▶ _WORK REQUIRED_
Retype the listing below line for line, with no changes.

====== GIVEN RECORDS ======

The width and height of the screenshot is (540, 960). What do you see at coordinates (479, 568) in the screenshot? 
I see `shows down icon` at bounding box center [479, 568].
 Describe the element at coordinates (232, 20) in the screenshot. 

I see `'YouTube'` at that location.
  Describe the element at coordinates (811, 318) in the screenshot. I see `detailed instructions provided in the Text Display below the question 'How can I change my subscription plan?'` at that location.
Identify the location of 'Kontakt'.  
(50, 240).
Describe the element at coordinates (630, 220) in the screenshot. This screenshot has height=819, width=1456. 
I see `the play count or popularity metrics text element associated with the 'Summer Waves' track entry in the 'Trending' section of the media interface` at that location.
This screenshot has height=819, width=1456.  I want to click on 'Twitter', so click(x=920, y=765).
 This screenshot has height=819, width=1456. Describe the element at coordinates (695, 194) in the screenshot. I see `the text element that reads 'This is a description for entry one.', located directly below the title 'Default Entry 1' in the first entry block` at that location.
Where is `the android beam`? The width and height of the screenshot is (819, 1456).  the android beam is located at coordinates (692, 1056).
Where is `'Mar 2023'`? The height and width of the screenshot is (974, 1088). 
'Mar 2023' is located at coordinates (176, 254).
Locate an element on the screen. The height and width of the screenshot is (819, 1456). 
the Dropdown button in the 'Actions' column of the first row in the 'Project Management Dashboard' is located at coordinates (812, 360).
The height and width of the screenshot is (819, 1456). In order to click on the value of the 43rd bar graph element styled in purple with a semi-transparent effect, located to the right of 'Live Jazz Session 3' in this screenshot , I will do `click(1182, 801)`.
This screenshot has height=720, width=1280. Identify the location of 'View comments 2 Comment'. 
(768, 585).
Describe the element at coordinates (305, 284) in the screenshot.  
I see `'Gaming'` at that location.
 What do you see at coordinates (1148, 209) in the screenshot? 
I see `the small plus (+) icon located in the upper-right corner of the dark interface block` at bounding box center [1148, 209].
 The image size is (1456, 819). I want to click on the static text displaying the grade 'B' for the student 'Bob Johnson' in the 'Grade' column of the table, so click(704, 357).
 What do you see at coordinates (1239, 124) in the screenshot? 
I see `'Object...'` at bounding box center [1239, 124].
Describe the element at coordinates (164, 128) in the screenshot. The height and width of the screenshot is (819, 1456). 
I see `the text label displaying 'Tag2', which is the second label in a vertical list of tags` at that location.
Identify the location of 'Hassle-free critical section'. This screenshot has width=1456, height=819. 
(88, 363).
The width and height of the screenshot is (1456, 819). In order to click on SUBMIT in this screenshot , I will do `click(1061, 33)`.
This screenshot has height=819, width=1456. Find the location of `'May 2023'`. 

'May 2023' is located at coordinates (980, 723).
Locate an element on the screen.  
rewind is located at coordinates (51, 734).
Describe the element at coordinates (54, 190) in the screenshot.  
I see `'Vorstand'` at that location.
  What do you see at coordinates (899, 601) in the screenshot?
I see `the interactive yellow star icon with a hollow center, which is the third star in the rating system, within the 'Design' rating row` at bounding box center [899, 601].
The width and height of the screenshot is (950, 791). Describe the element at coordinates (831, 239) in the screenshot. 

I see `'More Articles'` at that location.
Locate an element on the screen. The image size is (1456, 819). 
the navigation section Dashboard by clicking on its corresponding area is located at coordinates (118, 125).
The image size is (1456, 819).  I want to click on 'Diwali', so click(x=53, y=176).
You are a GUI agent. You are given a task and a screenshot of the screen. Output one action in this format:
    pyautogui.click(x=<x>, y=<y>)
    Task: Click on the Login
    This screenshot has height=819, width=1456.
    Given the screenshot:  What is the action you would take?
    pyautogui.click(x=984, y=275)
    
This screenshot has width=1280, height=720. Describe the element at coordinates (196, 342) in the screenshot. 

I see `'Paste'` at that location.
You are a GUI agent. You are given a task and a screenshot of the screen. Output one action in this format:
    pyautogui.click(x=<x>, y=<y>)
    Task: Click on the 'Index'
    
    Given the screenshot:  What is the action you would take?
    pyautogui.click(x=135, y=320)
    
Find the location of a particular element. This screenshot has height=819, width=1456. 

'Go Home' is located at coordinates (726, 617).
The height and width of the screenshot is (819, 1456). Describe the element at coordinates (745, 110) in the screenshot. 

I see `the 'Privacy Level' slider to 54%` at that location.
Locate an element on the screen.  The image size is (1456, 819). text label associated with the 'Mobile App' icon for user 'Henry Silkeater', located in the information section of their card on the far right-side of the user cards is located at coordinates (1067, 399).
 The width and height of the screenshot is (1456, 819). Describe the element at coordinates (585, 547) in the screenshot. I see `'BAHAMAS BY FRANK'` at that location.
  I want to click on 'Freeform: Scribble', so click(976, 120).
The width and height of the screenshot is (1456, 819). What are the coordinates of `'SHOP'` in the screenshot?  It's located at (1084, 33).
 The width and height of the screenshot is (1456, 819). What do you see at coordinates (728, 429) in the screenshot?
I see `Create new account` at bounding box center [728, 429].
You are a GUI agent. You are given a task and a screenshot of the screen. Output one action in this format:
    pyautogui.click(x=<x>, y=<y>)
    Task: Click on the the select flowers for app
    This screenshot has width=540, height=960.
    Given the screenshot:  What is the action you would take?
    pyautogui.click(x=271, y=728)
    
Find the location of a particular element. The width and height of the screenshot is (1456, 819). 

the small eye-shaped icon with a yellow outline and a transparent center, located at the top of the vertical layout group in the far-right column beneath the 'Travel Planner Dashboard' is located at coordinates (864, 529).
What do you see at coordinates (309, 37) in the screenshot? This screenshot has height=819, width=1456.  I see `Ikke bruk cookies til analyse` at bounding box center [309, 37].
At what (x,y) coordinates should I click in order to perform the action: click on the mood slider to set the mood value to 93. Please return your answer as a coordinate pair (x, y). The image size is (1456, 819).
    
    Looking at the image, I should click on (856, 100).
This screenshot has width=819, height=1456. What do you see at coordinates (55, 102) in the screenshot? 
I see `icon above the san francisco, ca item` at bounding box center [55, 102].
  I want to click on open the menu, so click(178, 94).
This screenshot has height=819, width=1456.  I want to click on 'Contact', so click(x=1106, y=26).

======

▶ _THE REPLY_
The width and height of the screenshot is (540, 960). What do you see at coordinates (479, 568) in the screenshot? 
I see `shows down icon` at bounding box center [479, 568].
 Describe the element at coordinates (232, 20) in the screenshot. 

I see `'YouTube'` at that location.
  Describe the element at coordinates (811, 318) in the screenshot. I see `detailed instructions provided in the Text Display below the question 'How can I change my subscription plan?'` at that location.
Identify the location of 'Kontakt'.  
(50, 240).
Describe the element at coordinates (630, 220) in the screenshot. This screenshot has height=819, width=1456. 
I see `the play count or popularity metrics text element associated with the 'Summer Waves' track entry in the 'Trending' section of the media interface` at that location.
This screenshot has height=819, width=1456.  I want to click on 'Twitter', so click(x=920, y=765).
 This screenshot has height=819, width=1456. Describe the element at coordinates (695, 194) in the screenshot. I see `the text element that reads 'This is a description for entry one.', located directly below the title 'Default Entry 1' in the first entry block` at that location.
Where is `the android beam`? The width and height of the screenshot is (819, 1456).  the android beam is located at coordinates (692, 1056).
Where is `'Mar 2023'`? The height and width of the screenshot is (974, 1088). 
'Mar 2023' is located at coordinates (176, 254).
Locate an element on the screen. The height and width of the screenshot is (819, 1456). 
the Dropdown button in the 'Actions' column of the first row in the 'Project Management Dashboard' is located at coordinates (812, 360).
The height and width of the screenshot is (819, 1456). In order to click on the value of the 43rd bar graph element styled in purple with a semi-transparent effect, located to the right of 'Live Jazz Session 3' in this screenshot , I will do `click(1182, 801)`.
This screenshot has height=720, width=1280. Identify the location of 'View comments 2 Comment'. 
(768, 585).
Describe the element at coordinates (305, 284) in the screenshot.  
I see `'Gaming'` at that location.
 What do you see at coordinates (1148, 209) in the screenshot? 
I see `the small plus (+) icon located in the upper-right corner of the dark interface block` at bounding box center [1148, 209].
 The image size is (1456, 819). I want to click on the static text displaying the grade 'B' for the student 'Bob Johnson' in the 'Grade' column of the table, so click(704, 357).
 What do you see at coordinates (1239, 124) in the screenshot? 
I see `'Object...'` at bounding box center [1239, 124].
Describe the element at coordinates (164, 128) in the screenshot. The height and width of the screenshot is (819, 1456). 
I see `the text label displaying 'Tag2', which is the second label in a vertical list of tags` at that location.
Identify the location of 'Hassle-free critical section'. This screenshot has width=1456, height=819. 
(88, 363).
The width and height of the screenshot is (1456, 819). In order to click on SUBMIT in this screenshot , I will do `click(1061, 33)`.
This screenshot has height=819, width=1456. Find the location of `'May 2023'`. 

'May 2023' is located at coordinates (980, 723).
Locate an element on the screen.  
rewind is located at coordinates (51, 734).
Describe the element at coordinates (54, 190) in the screenshot.  
I see `'Vorstand'` at that location.
  What do you see at coordinates (899, 601) in the screenshot?
I see `the interactive yellow star icon with a hollow center, which is the third star in the rating system, within the 'Design' rating row` at bounding box center [899, 601].
The width and height of the screenshot is (950, 791). Describe the element at coordinates (831, 239) in the screenshot. 

I see `'More Articles'` at that location.
Locate an element on the screen. The image size is (1456, 819). 
the navigation section Dashboard by clicking on its corresponding area is located at coordinates (118, 125).
The image size is (1456, 819).  I want to click on 'Diwali', so click(x=53, y=176).
You are a GUI agent. You are given a task and a screenshot of the screen. Output one action in this format:
    pyautogui.click(x=<x>, y=<y>)
    Task: Click on the Login
    This screenshot has height=819, width=1456.
    Given the screenshot:  What is the action you would take?
    pyautogui.click(x=984, y=275)
    
This screenshot has width=1280, height=720. Describe the element at coordinates (196, 342) in the screenshot. 

I see `'Paste'` at that location.
You are a GUI agent. You are given a task and a screenshot of the screen. Output one action in this format:
    pyautogui.click(x=<x>, y=<y>)
    Task: Click on the 'Index'
    
    Given the screenshot:  What is the action you would take?
    pyautogui.click(x=135, y=320)
    
Find the location of a particular element. This screenshot has height=819, width=1456. 

'Go Home' is located at coordinates (726, 617).
The height and width of the screenshot is (819, 1456). Describe the element at coordinates (745, 110) in the screenshot. 

I see `the 'Privacy Level' slider to 54%` at that location.
Locate an element on the screen.  The image size is (1456, 819). text label associated with the 'Mobile App' icon for user 'Henry Silkeater', located in the information section of their card on the far right-side of the user cards is located at coordinates (1067, 399).
 The width and height of the screenshot is (1456, 819). Describe the element at coordinates (585, 547) in the screenshot. I see `'BAHAMAS BY FRANK'` at that location.
  I want to click on 'Freeform: Scribble', so click(976, 120).
The width and height of the screenshot is (1456, 819). What are the coordinates of `'SHOP'` in the screenshot?  It's located at (1084, 33).
 The width and height of the screenshot is (1456, 819). What do you see at coordinates (728, 429) in the screenshot?
I see `Create new account` at bounding box center [728, 429].
You are a GUI agent. You are given a task and a screenshot of the screen. Output one action in this format:
    pyautogui.click(x=<x>, y=<y>)
    Task: Click on the the select flowers for app
    This screenshot has width=540, height=960.
    Given the screenshot:  What is the action you would take?
    pyautogui.click(x=271, y=728)
    
Find the location of a particular element. The width and height of the screenshot is (1456, 819). 

the small eye-shaped icon with a yellow outline and a transparent center, located at the top of the vertical layout group in the far-right column beneath the 'Travel Planner Dashboard' is located at coordinates (864, 529).
What do you see at coordinates (309, 37) in the screenshot? This screenshot has height=819, width=1456.  I see `Ikke bruk cookies til analyse` at bounding box center [309, 37].
At what (x,y) coordinates should I click in order to perform the action: click on the mood slider to set the mood value to 93. Please return your answer as a coordinate pair (x, y). The image size is (1456, 819).
    
    Looking at the image, I should click on (856, 100).
This screenshot has width=819, height=1456. What do you see at coordinates (55, 102) in the screenshot? 
I see `icon above the san francisco, ca item` at bounding box center [55, 102].
  I want to click on open the menu, so click(178, 94).
This screenshot has height=819, width=1456.  I want to click on 'Contact', so click(x=1106, y=26).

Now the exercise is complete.